Records to process
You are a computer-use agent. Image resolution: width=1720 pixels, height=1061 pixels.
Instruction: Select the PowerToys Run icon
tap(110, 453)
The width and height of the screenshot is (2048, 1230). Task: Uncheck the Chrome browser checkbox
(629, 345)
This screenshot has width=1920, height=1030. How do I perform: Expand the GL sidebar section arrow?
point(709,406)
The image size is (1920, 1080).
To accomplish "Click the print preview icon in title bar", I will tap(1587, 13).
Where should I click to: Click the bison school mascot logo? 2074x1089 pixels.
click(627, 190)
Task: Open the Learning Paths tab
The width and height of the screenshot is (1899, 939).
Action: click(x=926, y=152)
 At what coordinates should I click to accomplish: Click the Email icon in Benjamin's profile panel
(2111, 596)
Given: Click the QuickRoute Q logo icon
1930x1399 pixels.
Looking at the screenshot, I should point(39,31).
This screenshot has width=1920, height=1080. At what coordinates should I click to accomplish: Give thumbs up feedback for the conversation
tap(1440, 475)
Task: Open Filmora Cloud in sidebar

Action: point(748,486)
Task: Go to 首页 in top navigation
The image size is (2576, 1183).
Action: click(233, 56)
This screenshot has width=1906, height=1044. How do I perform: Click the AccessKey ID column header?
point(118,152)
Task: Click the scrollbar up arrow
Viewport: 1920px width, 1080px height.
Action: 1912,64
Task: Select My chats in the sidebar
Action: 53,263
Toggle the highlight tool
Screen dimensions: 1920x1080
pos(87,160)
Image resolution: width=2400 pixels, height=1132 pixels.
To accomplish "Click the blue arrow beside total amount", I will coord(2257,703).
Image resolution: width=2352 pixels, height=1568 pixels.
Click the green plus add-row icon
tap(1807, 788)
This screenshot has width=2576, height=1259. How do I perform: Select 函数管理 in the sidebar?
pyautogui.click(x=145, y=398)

The problem
In the lines above, find the word "will" and copy every line it occurs in.

Exercise output
To accomplish "Click the print preview icon in title bar", I will tap(1587, 13).
To accomplish "Click the blue arrow beside total amount", I will coord(2257,703).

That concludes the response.